Performance of computational methods in correctly identifying pathogenic variants in the two principal rare disease variant databases, HGMD and ClinVar. The left panels show data for variants labeled as “pathogenetic” in ClinVar and “DM” in HGMD together with “benign” in ClinVar. The right panels add variants labeled as “likely pathogenic” and “likely benign” in ClinVar as well as “DM?” in HGMD. Meta and single method examples were selected on the basis of the average ranking of each method for the ROC and truncated ROC AUCs. See Additional file 1 for more details and selection criteria. A ROC curves for the selected metapredictors and single methods, together with a baseline provided by PolyPhen-2. Particularly for pathogenic variants alone, impressively high ROC areas are obtained, above 0.9, and there is a substantial improvement over the older method’s performance. B Blowup of the left-hand portion of the ROC curves, most relevant to high confident identification of pathogenic variants. Clinical thresholds for Supporting, Moderate, and Strong clinical evidence are shown. C Local positive likelihood ratio as a function of the confidence score returned by REVEL. Very high values (> 100) are obtained for the most confident pathogenic assignments. D Local posterior probability of pathogenicity; that is, probability that a variant is pathogenic as a function of the REVEL score for the two prior probability scenarios. For a prior probability of 0.1, typical of a single candidate gene situation (solid line) and database pathogenic and benign variants (left panel) the highest-scoring variants reach posterior probability above 0.9, strong enough evidence for a clinical assignment of “likely pathogenic.” In both panels, variants with a score greater than 0.45 provide Supporting clinical evidence (green threshold), and scores greater than 0.8 provide Strong evidence (red threshold).

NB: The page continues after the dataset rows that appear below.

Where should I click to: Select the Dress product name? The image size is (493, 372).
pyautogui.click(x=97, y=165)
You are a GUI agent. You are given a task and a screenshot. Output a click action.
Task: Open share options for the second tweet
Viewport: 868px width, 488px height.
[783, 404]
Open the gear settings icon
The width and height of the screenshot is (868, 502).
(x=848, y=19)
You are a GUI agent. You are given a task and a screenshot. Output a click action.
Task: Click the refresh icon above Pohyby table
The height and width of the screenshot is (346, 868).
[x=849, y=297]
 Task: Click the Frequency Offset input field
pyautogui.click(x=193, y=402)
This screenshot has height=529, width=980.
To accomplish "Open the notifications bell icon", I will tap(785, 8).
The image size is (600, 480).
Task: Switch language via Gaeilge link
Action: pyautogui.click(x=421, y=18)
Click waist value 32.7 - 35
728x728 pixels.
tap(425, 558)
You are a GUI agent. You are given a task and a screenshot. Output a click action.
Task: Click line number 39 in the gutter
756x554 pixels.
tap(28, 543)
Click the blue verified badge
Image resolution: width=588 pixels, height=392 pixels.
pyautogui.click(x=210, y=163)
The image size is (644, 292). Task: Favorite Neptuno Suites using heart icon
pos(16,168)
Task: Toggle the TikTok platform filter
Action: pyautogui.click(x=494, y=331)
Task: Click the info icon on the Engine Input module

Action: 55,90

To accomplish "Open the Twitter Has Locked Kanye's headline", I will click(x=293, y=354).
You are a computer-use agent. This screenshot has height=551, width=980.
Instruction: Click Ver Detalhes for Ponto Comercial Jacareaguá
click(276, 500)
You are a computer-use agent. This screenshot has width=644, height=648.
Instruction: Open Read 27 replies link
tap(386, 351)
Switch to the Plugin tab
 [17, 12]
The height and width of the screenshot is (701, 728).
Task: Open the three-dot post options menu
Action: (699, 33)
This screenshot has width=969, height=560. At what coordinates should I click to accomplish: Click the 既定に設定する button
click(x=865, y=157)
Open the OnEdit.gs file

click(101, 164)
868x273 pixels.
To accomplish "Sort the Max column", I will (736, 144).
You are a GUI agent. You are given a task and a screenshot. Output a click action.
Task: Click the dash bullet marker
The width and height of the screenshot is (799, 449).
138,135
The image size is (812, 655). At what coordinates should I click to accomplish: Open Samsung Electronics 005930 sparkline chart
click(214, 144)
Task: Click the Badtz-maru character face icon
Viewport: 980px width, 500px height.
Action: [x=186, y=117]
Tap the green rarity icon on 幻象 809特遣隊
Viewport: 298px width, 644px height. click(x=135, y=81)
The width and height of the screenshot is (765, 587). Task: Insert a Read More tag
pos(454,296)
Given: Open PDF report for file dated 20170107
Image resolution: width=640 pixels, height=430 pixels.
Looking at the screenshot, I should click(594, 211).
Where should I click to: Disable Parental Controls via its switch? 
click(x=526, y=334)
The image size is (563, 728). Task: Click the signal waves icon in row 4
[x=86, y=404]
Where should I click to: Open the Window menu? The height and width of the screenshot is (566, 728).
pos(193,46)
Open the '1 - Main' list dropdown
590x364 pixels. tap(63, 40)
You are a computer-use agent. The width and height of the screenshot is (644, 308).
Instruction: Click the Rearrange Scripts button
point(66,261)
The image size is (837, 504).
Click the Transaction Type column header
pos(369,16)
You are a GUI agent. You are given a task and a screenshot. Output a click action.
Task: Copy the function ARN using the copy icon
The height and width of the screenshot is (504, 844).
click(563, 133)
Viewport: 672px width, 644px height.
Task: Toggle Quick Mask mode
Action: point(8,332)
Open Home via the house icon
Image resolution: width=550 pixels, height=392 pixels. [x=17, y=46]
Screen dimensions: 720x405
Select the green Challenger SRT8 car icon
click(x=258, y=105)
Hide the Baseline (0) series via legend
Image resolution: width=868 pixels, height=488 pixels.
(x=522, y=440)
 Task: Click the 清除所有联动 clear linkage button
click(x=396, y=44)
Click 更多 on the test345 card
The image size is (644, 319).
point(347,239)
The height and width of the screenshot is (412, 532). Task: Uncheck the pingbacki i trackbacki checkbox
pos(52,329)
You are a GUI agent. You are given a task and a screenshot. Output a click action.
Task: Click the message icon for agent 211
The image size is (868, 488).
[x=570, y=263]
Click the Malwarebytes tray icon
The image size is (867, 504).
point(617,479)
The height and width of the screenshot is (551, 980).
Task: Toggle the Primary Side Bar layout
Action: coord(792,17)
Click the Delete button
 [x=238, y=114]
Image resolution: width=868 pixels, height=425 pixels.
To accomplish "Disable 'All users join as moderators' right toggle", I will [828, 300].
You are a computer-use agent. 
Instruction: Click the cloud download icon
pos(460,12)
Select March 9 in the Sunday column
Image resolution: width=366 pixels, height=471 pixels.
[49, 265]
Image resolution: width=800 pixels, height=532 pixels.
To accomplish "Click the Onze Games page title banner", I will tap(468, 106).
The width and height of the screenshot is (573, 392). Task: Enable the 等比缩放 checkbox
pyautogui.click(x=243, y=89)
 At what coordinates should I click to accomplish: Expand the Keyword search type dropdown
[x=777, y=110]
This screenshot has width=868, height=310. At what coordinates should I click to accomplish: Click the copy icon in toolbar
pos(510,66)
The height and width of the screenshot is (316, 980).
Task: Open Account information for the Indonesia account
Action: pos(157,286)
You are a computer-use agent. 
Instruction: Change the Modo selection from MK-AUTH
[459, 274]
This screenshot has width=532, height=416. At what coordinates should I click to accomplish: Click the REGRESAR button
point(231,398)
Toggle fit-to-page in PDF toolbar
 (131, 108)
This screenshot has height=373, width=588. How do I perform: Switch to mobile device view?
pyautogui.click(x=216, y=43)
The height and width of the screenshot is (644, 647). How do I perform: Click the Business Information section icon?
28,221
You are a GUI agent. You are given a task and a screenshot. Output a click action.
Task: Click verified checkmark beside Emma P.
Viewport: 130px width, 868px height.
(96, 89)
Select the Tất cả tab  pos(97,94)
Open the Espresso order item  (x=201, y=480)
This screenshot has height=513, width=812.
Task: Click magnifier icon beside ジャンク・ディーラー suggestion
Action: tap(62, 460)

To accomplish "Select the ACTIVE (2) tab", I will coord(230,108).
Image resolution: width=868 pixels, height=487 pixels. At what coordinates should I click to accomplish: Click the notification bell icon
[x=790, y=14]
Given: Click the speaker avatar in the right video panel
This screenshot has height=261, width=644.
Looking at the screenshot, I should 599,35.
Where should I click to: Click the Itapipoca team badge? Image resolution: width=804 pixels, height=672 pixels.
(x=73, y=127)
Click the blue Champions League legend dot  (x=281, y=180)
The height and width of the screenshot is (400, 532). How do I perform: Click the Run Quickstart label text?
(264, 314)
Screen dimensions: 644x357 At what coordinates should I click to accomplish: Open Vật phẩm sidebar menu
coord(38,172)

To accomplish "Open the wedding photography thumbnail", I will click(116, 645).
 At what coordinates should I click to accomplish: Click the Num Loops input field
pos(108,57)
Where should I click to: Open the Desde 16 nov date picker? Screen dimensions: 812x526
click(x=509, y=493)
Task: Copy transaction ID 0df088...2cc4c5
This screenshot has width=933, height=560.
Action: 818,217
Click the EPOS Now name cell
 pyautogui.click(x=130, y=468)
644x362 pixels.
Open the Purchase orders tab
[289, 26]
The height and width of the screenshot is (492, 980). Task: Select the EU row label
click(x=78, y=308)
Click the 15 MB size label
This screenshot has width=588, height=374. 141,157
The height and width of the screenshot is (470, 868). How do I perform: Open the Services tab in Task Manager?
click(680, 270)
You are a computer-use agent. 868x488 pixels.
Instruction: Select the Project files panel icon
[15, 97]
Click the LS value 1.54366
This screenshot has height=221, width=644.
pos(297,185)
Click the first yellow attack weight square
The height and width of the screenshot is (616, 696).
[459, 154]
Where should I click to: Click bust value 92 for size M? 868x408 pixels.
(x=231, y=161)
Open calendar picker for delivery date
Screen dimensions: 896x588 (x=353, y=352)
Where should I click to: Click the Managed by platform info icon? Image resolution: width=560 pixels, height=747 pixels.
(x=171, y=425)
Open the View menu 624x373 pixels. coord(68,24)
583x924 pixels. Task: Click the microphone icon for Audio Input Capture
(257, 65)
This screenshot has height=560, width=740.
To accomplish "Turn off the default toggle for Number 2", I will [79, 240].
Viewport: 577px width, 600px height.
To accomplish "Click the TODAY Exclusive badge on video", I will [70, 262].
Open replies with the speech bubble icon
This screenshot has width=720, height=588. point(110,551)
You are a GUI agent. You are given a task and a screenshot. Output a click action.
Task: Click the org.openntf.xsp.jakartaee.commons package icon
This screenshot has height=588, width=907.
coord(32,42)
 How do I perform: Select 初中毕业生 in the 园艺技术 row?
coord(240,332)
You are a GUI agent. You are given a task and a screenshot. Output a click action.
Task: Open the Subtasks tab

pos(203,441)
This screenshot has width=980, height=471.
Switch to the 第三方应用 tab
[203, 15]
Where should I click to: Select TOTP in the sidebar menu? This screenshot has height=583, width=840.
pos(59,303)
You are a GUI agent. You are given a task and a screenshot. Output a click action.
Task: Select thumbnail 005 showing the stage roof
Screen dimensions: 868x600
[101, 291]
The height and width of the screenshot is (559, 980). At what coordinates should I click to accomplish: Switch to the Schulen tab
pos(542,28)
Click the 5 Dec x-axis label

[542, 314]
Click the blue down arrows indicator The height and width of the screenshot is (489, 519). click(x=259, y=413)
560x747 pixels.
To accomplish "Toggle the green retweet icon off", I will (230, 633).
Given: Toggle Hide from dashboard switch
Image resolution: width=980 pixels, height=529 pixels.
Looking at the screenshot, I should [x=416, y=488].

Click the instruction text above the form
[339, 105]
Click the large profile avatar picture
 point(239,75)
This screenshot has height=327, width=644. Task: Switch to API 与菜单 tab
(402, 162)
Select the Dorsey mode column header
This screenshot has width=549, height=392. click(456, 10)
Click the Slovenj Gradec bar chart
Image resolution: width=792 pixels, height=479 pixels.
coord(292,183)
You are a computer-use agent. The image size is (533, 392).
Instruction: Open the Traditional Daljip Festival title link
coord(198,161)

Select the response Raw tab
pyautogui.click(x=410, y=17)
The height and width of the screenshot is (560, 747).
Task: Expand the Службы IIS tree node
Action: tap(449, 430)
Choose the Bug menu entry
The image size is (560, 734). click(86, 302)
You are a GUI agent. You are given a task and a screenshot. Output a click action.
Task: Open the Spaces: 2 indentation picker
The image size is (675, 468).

The estimated % of variants encountered in a clinical setting expected to meet each threshold are also shown. For example, about 14% of variants provide Supporting evidence. Dotted lines show results obtained with a prior probability of 0.01

The lower panels in Fig. 3 show positive likelihood ratios and posterior probability of pathogenicity for a selected metapredictor, REVEL [55]. With a prior probability of pathogenicity of 0.1 (approximating the prior when examining possible pathogenic variants in one or a few genes in a diagnostic setting; see “Methods”) 14, 10, and 4% of variants reach the Supporting, Moderate, and Strong evidence thresholds, respectively. With the much smaller prior of 0.01, representative of screening for possible secondary variants, about 6% of variants will provide Supporting evidence and 2% reach Moderate. These estimates are not exact since there may be significant differences between the distribution and properties of variants in these databases and those encountered in the clinic. For example, some genes have only benign variant assignments in the databases, and these might be excluded from consideration in the clinic. Performing the analysis on only genes with both pathogenic and benign assignments slightly reduced performance—highest AUC on the confident set of variants is 0.89 instead of 0.92. The selected methods also change slightly; see Additional file 1: Figure S9. In spite of this and other possible caveats, the overall performance of the computational methods is encouraging and, as with biochemical effect challenges, suggests that the computational methods can provide greater benefit in the clinic than recognized by the current standards.

Identifying germline cancer risk variants

About a quarter of CAGI experiments have involved genes implicated in cancer (Fig. 1) and have included variants in BRCA1, BRAC2, PTEN, TPMT, NSMCE2 (coding for SUMO-ligase), CHEK2, the MRN complex (RAD50, MRE11, and NBS1), FXN, NPM-ALK, CDKN2A, and TP53. An additional challenge addressed breast cancer pharmacogenomics. From a cancer perspective, the most informative of these is a challenge provided and assessed by members of the ENIGMA consortium [27], using a total of 321 germline BRCA1/BRCA2 missense and in-frame indel variants. Performance on this challenge was impressively high, with four groups providing submissions that gave AUCs greater than 0.9 and two with AUCs exceeding 0.97. In the other BRCA1/BRCA2 variant challenge, the highest AUC is 0.88 on a total of 10 missense variants. The strong results may reflect the fact these are highly studied genes. More and larger scale challenges with a variety of genes are required in order to draw firm conclusions. Further details of cancer challenges are provided in Additional file 1: Figure S10 and Additional file 5: Table S5.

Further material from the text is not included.